• _Given entries_
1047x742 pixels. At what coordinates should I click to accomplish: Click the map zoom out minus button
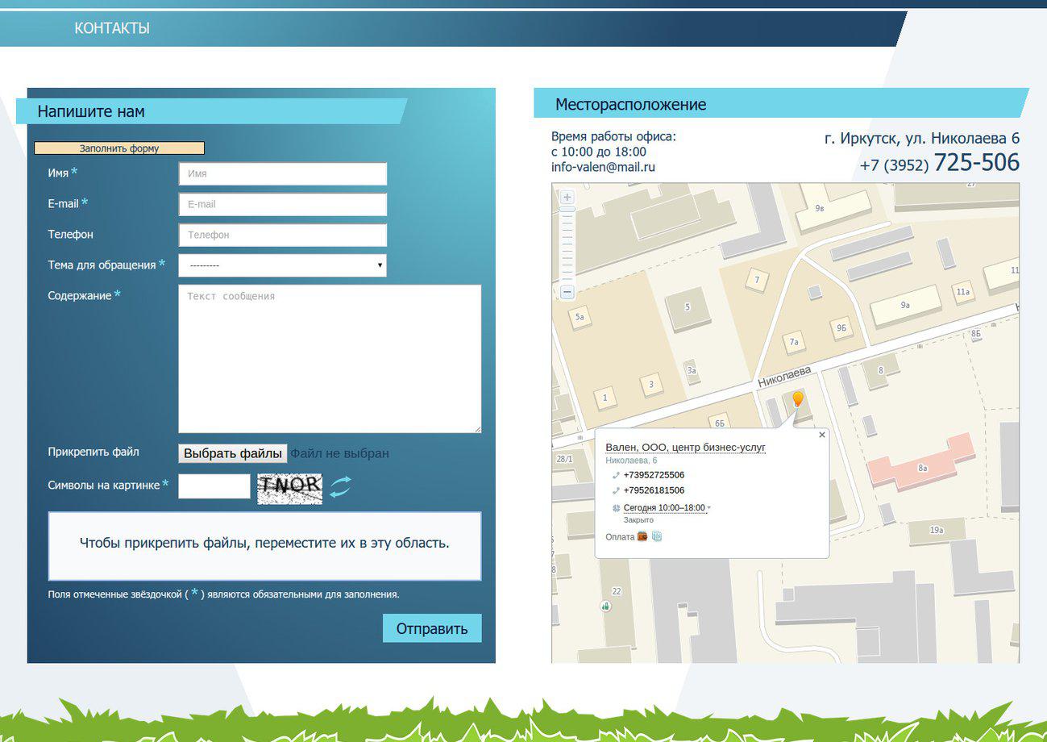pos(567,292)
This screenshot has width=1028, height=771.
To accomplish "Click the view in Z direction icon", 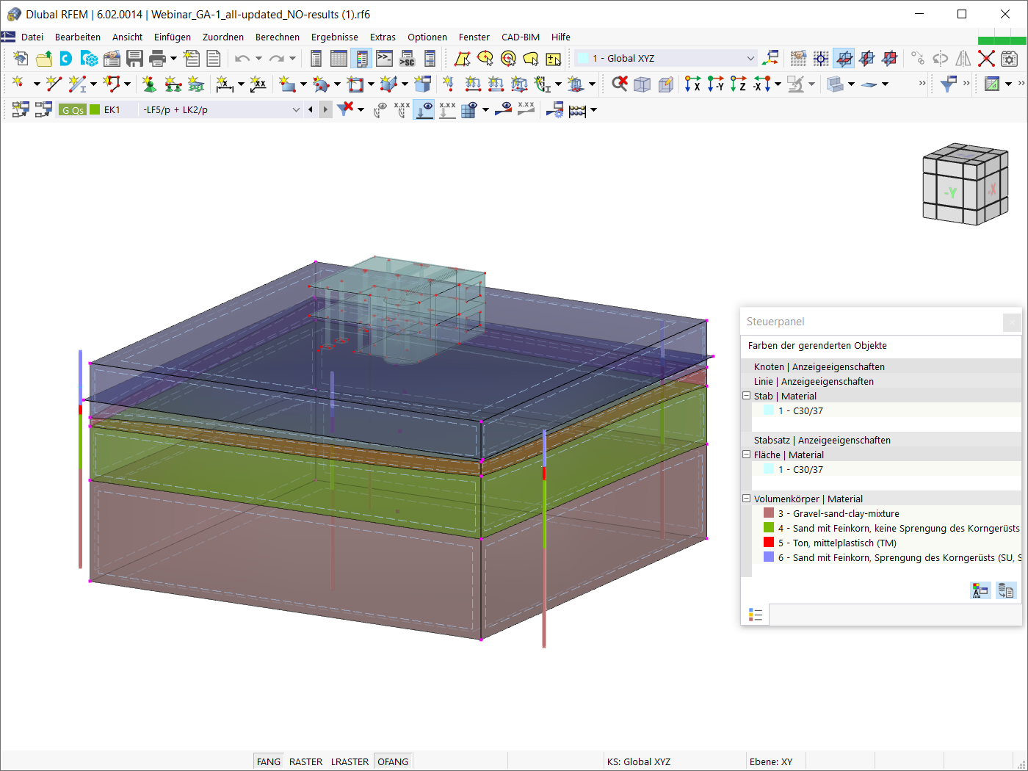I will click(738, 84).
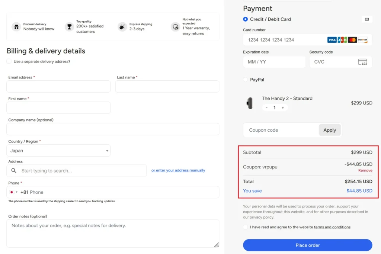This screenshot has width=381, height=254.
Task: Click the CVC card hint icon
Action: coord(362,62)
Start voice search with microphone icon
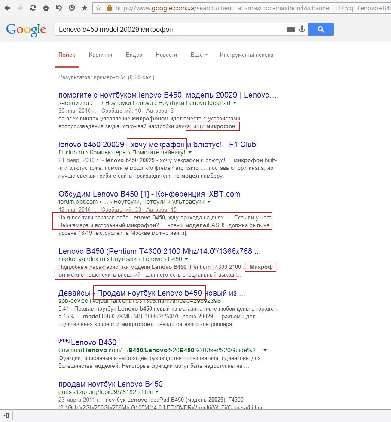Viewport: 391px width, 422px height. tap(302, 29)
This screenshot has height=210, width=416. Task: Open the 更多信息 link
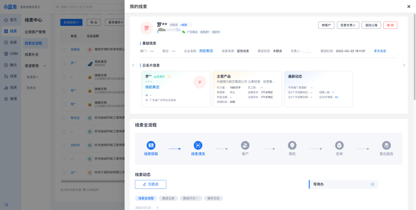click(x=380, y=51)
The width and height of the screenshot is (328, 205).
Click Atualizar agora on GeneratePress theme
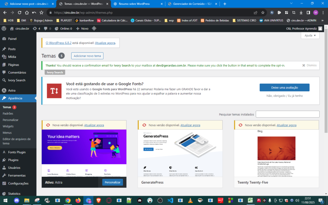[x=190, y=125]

• _Task_
Retype nothing except the lines from the first line of the listing above through the line with "This screenshot has width=1028, height=771.", exactly as they stand, and no pictures.

• _Solved problem_
1047x742 pixels. At what coordinates should I click to accomplish: Click the map zoom out minus button
pos(567,292)
This screenshot has width=1028, height=771.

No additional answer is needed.